FFA
Clearing
Der Abschluss eines FFA Vertrags "Over the Counter" bietet zwar große Flexibilität und geringen Abwicklungsaufwand, aber er birgt in Einzelfällen auch nicht zu unterschät-zende Gefahren. Es handelt sich hierbei um das Kreditrisiko oder Ausfallrisiko der jeweiligen Gegenpartei. Aufgrund der hohen Frachtratenvolatilität kann der Besitz eines FFAs schon über einen verhältnismäßig kurzen Zeitraum zu enormen Verlusten führen. Um sicher zu gehen, dass man als zu kompensierende Handelspartei nach Ablauf der Laufzeit eines FFAs nicht mit leeren Händen da steht, wählen mehr und mehr Unternehmen das Clearing.
Im Clearing Prozess übernimmt das Clearing Haus die Rolle als zentrale Gegenpartei für sowohl Käufer als auch Verkäufer des FFA Kontraktes und garantiert durch Übernahme des Kreditrisikos dessen ordnungsgemäße Abwicklung.

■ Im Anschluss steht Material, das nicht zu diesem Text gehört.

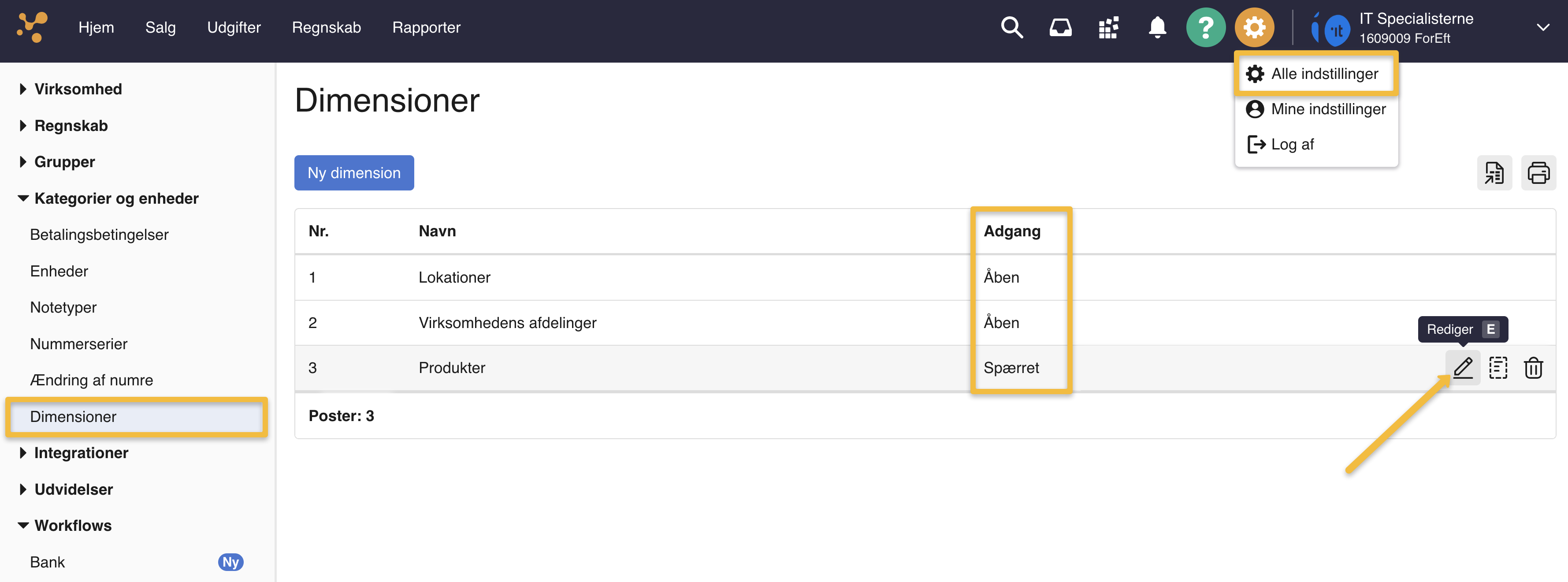The image size is (1568, 582).
Task: Expand the Integrationer sidebar section
Action: [x=81, y=453]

Neben dem Londoner LCH Clearnet, Europas größtem Clearing Haus, und dem NOS, Norwegian Futures and Options Clearing Haus in Oslo, versucht sich seit Mai 2006 auch SGX Singapur im Bereich Clearing für FFAs zu positionieren. Das Clearing Haus deckt seine Obligationen, indem es bei Abschluss eines FFAs einen Initial Margin und in der Folge auf tagtäglich fortlaufender Basis sogenannte Variation Margins einfordert.

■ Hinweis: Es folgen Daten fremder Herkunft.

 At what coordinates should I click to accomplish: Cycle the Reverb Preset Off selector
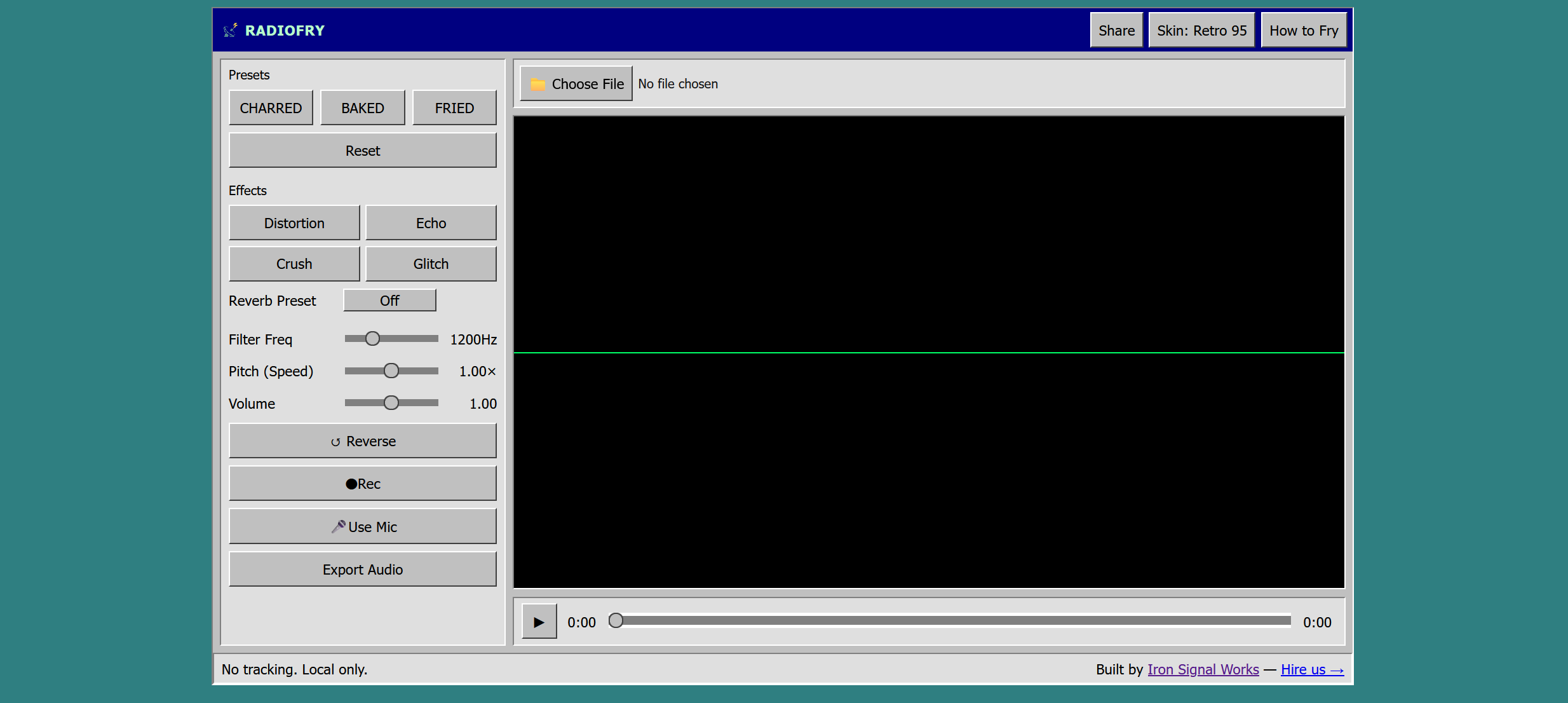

Grundvoraussetzung für das Handeln von FFAs über ein Clearing Haus ist das Einrich-ten eines Margin Kontos. Da es normaler-weise nicht möglich ist, ein solches Konto direkt bei einem Clearing Haus zu eröffnen, wählen die Vertragsparteien ein beim Clearing Haus registriertes General Clearing Member (GCM), welches die Einrichtung des besagten Kontos übernimmt. (Ausnahme bildet die Norwegische NOS, bei welcher ohne zwischengeschaltetem GCM direkt ein Konto eröffent werden kann) General Clearing Member sind große Banken und Finanzhäuser, wie zum Beispiel ABN Ambro, BNP Paribas oder die Deutsche Bank.

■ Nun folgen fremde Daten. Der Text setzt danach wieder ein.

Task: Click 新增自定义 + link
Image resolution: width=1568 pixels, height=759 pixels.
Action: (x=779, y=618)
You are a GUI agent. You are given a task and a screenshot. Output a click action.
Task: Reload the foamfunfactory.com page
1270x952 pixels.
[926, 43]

Geclearte Over-the-Counter (OTC) FFA Verträge werden genauso gehandelt wie traditionelle OTC Geschäfte. Nachdem der FFA Handel ausgeführt wurde, leitet der FFA Makler die Vertragsdetails direkt an das entsprechende Clearing Haus weiter. Das Clearing Haus informiert die von den Vertragsparteien benannten General Clearing Member, welche daraufhin das jeweilige Kreditrisiko prüfen. Um das Ausfallrisiko abzudecken verlangt das Clearing Haus vorab eine Risiko Rücklage (initial margin), die als Pfand zu verstehen ist und zurückerstattet wird, wenn die abschliessende Abrechnung erfolgt ist oder die FFA Position vorher geschlossen wurde. Sobald das GCM das FFA Geschäft registriert und akzeptiert hat, wird das Clearing Haus zur Gegenpartei und ist damit allein verantwortlich für die Erfüllung des FFA´s.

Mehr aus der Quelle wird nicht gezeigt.